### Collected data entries
----

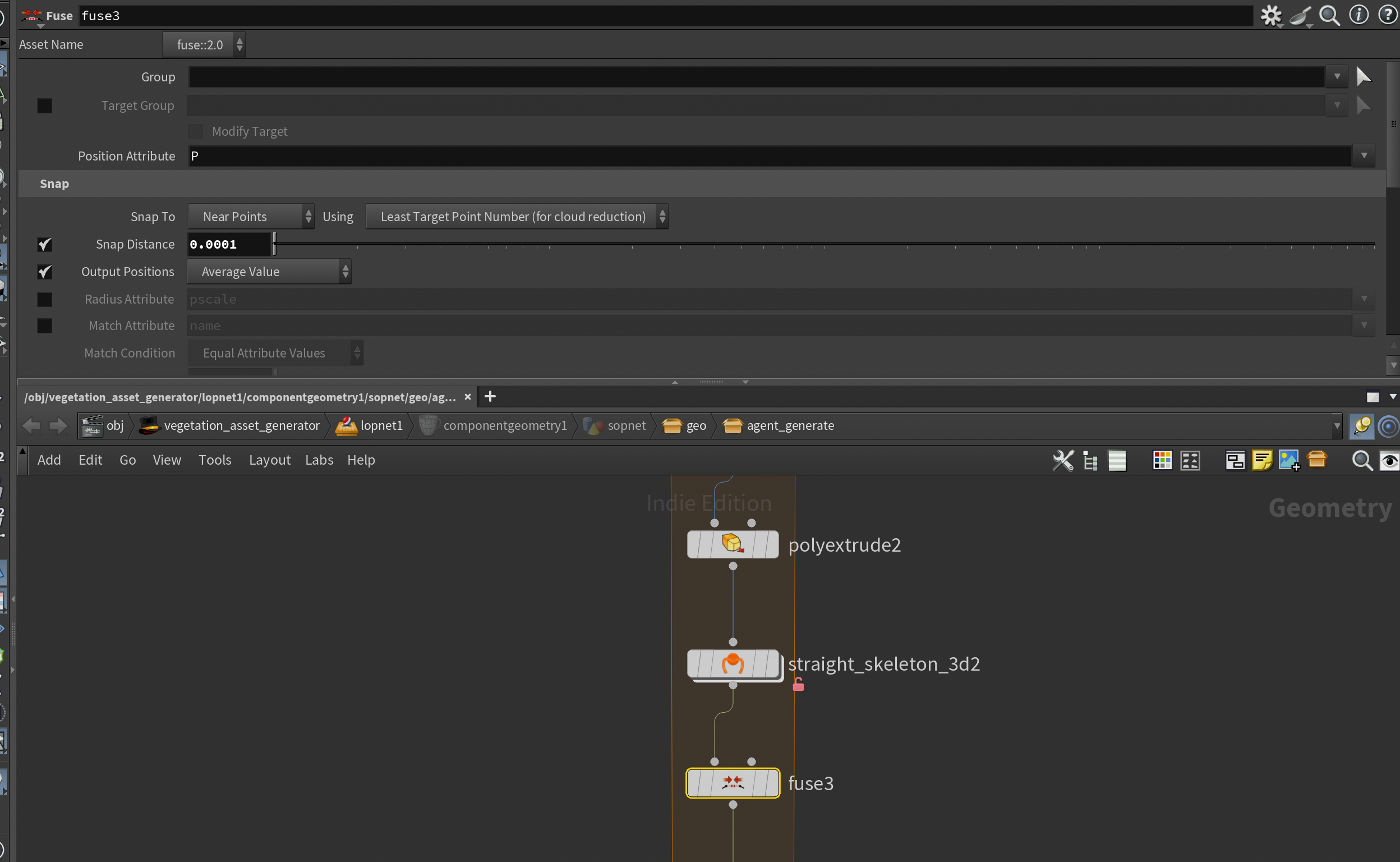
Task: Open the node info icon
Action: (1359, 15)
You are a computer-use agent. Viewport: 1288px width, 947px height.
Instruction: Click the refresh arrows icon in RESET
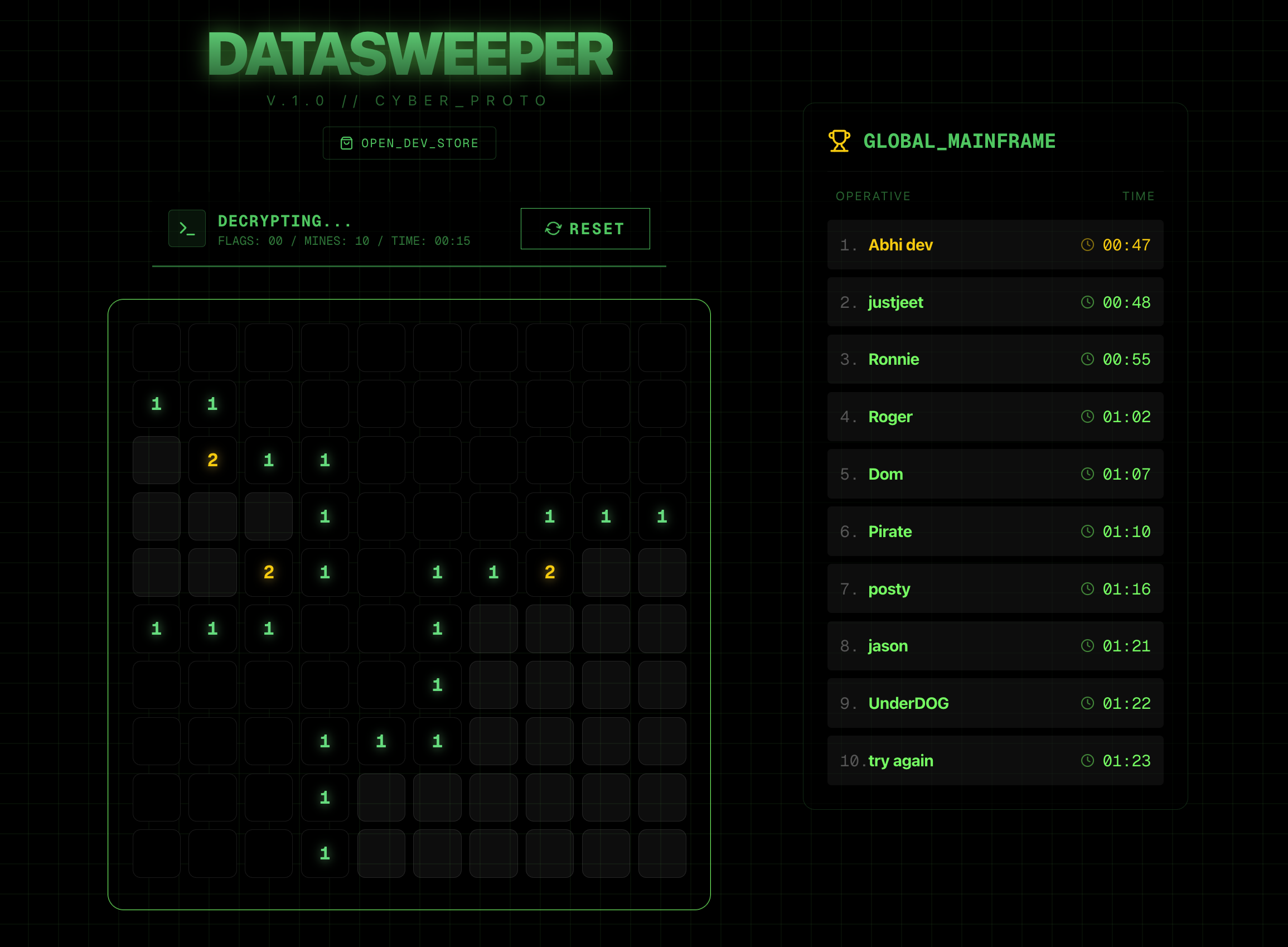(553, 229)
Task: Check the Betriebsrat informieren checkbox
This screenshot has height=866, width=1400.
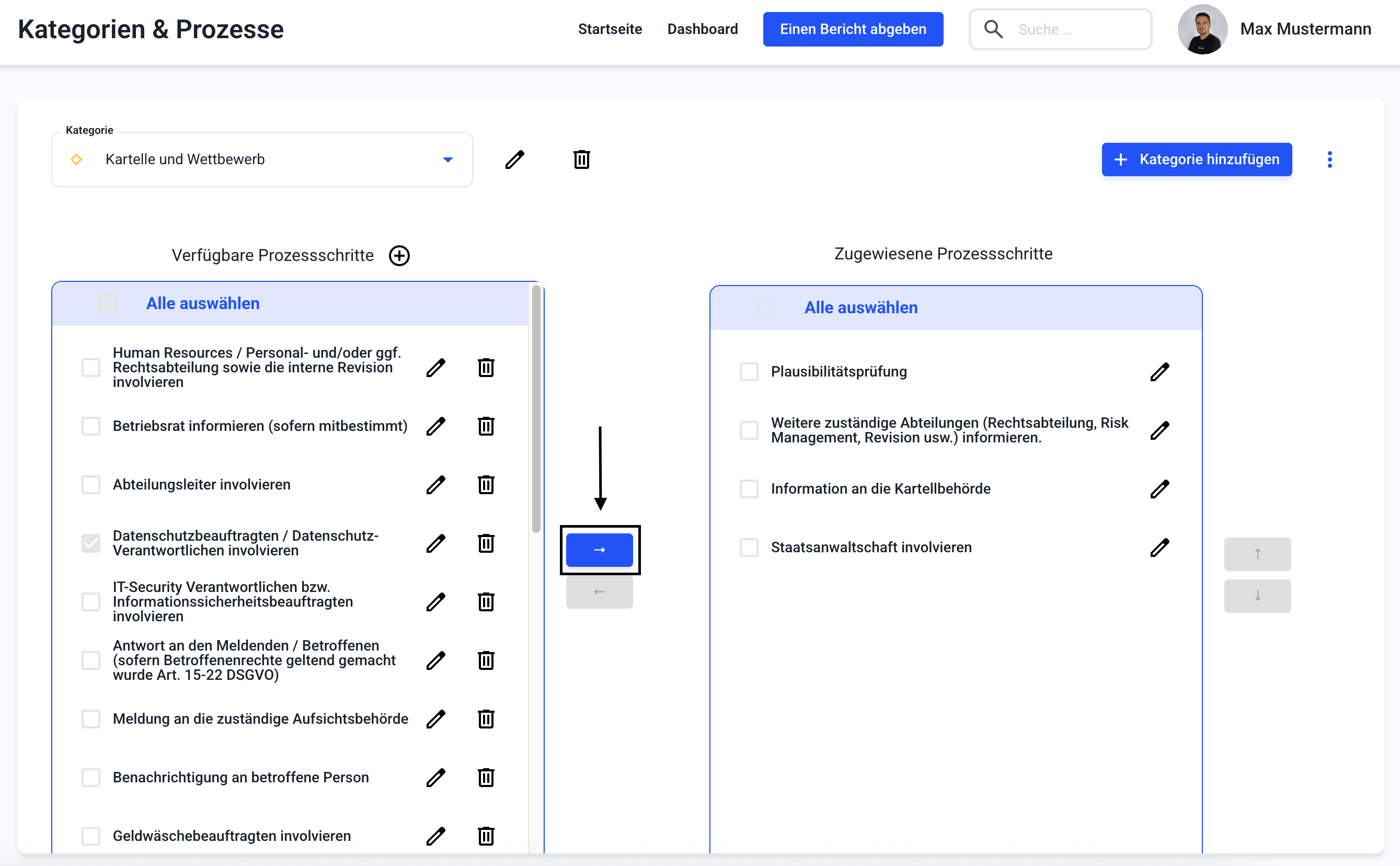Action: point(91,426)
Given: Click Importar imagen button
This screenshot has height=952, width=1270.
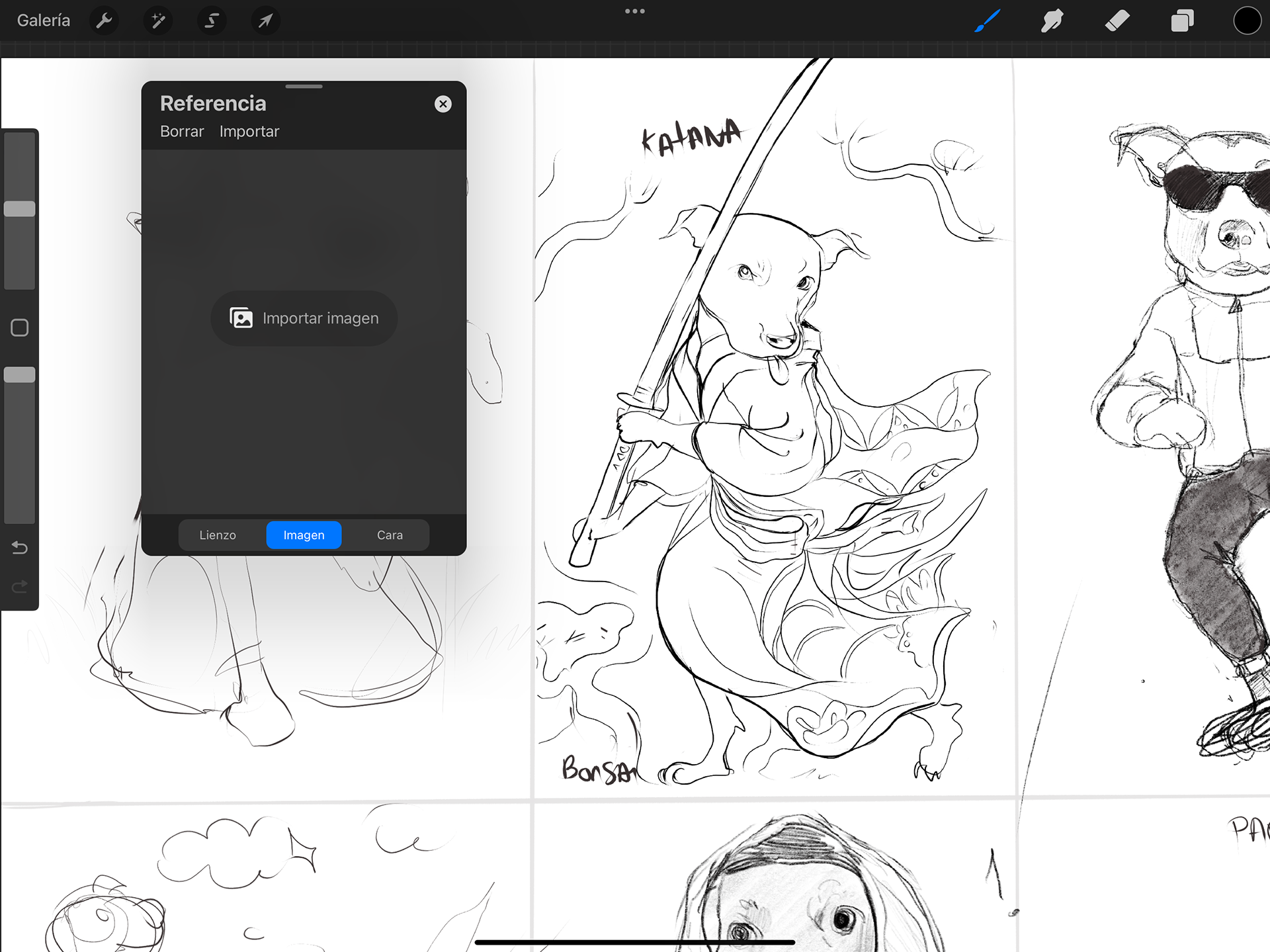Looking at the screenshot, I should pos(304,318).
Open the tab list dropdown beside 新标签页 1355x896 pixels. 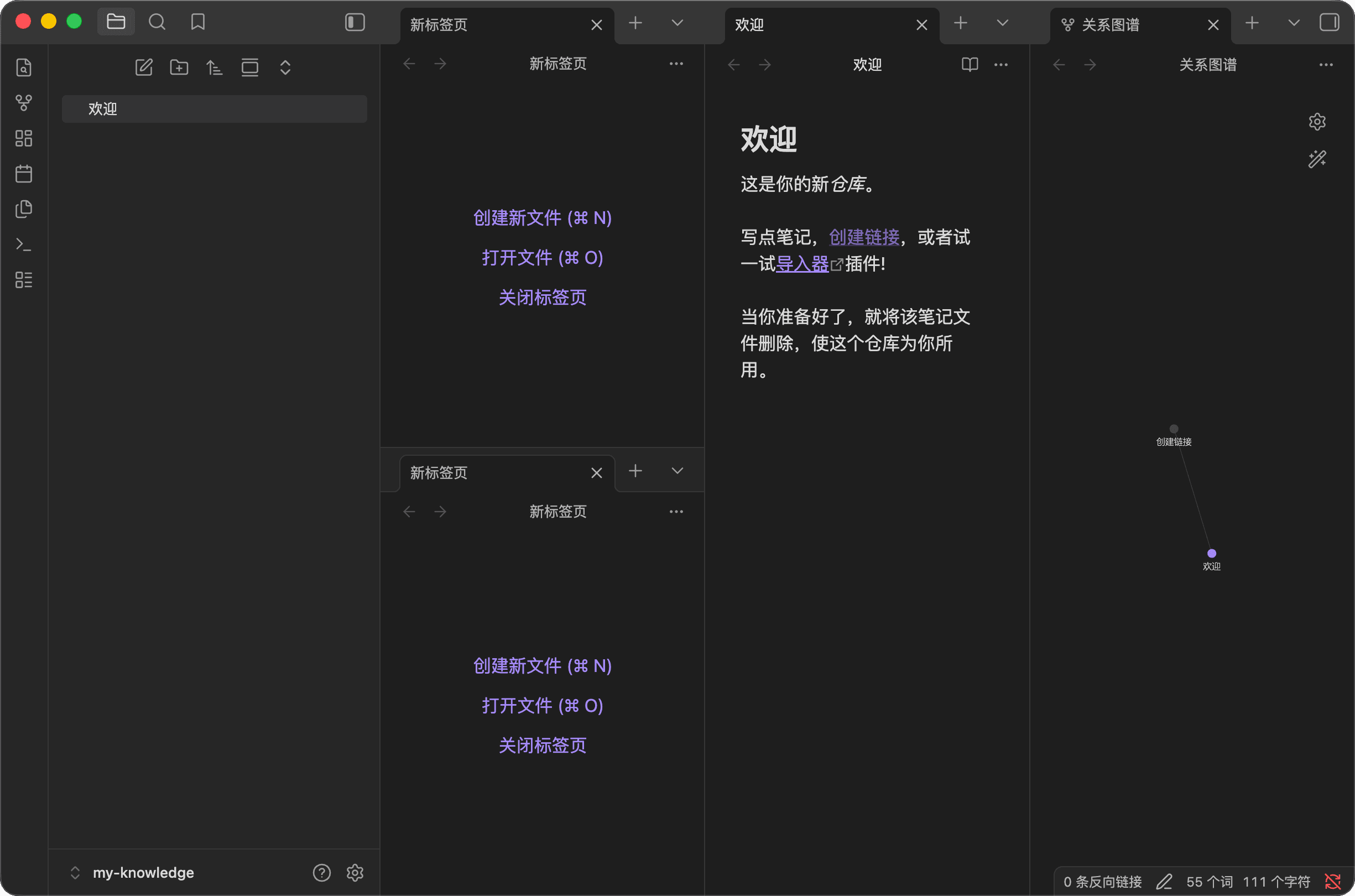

----

### TASK DIRECTIONS
Make an exact copy of the lines of the records from the line containing "This screenshot has height=866, width=1400." through the final line, both ends included, but not of the pictures.

### SOLUTION
This screenshot has height=866, width=1400.
Action: point(91,426)
Given: Click Importar imagen button
This screenshot has height=952, width=1270.
Looking at the screenshot, I should pos(304,318).
Open the tab list dropdown beside 新标签页 1355x896 pixels. 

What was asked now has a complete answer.